If you broadcast long enough, you will invariably encounter some situations that are less than ideal.  Every one of us has a horror story or two to tell.  While they may seem devastating at the time, chances are pretty good that they will someday serve as nothing more than a good laugh.

Whether it’s an on-air gaffe or forgetting your equipment in the previous town, stuff happens, and after the initial feeling of angst subsides, you’ll realize that you just have to roll with the punches.

I’ve had a few horror stories in my career.  Back in 1987, my first year broadcasting professional baseball in the Midwest League, our team bus pulled into the hotel in Appleton, WI.  As we unloaded the bus, I was engulfed by a feeling of sheer terror when I realized that my equipment was not on the bus.  I soon realized that I had left it at the hotel in Wausau, WI., our previous stop on the road trip.  I immediately felt sick.  We had a broadcast in six hours and I had no equipment.

I quickly pulled myself together and called a local radio station and explained my predicament.  They agreed to help me out by providing me with  a mixer board and a couple of mics.   It would be a rudimentary setup, but I was in no position to be picky.

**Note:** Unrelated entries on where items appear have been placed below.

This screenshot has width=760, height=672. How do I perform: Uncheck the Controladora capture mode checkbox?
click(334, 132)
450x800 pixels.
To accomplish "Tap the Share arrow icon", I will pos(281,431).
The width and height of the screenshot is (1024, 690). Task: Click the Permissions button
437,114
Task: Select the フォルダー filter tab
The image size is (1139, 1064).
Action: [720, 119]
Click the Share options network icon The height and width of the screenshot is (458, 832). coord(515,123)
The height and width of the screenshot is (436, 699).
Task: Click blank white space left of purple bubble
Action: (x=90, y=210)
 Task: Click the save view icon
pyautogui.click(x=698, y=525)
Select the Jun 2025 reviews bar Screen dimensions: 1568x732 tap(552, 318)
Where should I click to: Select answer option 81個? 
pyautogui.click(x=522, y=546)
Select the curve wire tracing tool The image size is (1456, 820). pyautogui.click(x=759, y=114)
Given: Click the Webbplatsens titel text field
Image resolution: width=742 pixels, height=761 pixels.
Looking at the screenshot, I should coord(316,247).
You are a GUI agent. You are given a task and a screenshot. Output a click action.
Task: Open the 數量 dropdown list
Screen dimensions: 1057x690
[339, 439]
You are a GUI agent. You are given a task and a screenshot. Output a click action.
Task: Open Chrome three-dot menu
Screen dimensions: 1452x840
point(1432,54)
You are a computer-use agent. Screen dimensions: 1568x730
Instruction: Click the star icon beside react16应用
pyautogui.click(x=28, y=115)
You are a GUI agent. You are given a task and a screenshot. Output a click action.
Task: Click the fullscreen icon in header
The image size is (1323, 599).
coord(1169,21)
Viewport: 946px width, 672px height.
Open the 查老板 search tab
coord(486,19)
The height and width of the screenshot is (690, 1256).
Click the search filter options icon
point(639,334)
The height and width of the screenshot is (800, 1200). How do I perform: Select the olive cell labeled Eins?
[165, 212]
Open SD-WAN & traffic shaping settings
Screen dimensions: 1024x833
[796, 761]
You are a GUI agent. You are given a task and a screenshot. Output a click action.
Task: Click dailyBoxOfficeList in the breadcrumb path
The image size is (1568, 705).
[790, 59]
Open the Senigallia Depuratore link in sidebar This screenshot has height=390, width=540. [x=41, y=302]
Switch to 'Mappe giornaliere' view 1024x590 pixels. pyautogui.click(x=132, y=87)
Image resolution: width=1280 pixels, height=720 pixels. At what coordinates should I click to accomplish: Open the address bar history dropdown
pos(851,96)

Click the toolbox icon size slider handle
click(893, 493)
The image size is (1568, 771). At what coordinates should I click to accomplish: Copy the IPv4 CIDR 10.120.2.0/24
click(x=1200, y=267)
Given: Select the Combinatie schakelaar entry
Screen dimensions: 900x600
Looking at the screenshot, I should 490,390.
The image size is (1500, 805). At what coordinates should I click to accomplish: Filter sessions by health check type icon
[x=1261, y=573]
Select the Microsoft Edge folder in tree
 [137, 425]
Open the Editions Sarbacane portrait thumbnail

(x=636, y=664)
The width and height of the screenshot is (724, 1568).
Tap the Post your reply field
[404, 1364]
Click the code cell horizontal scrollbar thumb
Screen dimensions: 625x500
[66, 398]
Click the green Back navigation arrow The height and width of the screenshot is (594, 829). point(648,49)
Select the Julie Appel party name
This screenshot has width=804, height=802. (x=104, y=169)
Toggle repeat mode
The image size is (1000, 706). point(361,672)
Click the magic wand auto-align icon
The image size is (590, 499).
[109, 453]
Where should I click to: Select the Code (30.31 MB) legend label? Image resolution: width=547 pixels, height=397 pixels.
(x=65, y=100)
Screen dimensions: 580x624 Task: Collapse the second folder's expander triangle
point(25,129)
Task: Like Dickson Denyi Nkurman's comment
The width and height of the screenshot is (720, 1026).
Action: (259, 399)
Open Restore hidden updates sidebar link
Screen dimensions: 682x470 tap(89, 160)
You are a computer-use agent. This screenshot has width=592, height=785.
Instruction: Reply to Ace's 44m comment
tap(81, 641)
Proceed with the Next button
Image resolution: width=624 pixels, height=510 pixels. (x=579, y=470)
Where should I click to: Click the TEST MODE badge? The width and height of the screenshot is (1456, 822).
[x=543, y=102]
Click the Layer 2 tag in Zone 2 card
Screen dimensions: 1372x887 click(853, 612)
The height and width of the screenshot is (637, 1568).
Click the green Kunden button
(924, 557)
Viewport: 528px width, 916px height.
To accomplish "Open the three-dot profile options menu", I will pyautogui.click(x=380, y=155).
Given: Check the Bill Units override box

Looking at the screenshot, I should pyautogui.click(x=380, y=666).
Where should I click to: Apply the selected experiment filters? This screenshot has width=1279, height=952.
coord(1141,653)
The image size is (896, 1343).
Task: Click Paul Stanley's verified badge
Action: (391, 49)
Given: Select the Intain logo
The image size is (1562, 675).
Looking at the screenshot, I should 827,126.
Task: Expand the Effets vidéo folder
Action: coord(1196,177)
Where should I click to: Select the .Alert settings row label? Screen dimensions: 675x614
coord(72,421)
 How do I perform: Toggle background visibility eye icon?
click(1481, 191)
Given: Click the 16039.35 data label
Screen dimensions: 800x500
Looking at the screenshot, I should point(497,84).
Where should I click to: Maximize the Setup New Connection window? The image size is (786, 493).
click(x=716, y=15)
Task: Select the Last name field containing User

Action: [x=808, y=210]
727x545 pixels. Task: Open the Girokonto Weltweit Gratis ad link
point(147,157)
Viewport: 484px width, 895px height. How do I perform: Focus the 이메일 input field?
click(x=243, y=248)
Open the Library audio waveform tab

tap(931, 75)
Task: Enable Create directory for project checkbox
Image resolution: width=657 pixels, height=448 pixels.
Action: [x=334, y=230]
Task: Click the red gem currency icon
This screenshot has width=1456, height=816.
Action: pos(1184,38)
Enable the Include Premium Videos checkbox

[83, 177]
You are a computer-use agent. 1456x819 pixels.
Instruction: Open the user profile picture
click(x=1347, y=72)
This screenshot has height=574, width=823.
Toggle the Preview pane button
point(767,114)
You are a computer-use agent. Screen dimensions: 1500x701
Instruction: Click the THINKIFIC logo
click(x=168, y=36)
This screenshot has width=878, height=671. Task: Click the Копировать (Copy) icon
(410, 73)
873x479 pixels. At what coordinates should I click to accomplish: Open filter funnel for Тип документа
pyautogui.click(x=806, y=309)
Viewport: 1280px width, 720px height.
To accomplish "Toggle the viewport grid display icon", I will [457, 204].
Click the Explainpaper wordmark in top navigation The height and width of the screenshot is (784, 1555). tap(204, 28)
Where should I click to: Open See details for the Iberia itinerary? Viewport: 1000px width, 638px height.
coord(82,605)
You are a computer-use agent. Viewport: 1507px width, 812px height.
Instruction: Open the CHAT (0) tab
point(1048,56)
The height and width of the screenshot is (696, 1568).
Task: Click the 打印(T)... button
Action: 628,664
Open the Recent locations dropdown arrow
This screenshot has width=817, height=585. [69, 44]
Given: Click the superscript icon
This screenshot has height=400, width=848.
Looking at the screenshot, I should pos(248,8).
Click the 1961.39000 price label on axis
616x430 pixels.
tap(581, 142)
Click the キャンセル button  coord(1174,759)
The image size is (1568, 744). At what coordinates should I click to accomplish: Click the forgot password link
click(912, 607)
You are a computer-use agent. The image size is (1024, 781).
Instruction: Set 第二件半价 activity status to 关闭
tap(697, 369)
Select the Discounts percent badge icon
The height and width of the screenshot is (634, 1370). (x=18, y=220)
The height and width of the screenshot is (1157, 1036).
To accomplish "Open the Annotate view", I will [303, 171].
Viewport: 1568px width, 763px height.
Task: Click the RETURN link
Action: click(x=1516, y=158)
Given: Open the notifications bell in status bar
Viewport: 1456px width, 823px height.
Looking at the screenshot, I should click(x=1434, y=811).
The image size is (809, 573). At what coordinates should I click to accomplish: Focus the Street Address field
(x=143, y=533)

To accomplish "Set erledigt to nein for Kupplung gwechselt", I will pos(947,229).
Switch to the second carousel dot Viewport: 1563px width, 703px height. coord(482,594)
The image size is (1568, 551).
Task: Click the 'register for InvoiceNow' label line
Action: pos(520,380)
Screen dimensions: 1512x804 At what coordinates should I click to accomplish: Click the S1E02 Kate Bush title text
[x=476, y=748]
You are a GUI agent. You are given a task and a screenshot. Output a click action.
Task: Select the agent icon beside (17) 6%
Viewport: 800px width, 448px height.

That night I broadcasted the game with a roll of toilet paper serving as my mic stand (the station didn’t provide one, so I had to improvise) and a memory was born.  I didn’t realize it at the time, but that incident would eventually become one of my best memories of broadcasting in the minor leagues.  At the time, I thought my world was ending.

Every broadcaster most likely will also deal with equipment failures every now and then.  I’ve had to call games over the phone several times in my career, including during a game at Fenway Park in Boston.  It happens.  All you can do is laugh, because in the end, it happens to all of us.

I recall having broadcast lines drop out minutes before tipoff of a college basketball game I was calling.  I was engineering the broadcast myself, and It took the whole first half for me to get the issue resolved.  When we finally got on the air, it was halftime.  My heartbeat didn’t return back to normal until well after the game was over.

What I learned as time passed, is that even the most harrowing experiences are never really that bad.  When you call thousands of games in your career, you realize that these “horror stories” were merely blips on the radar.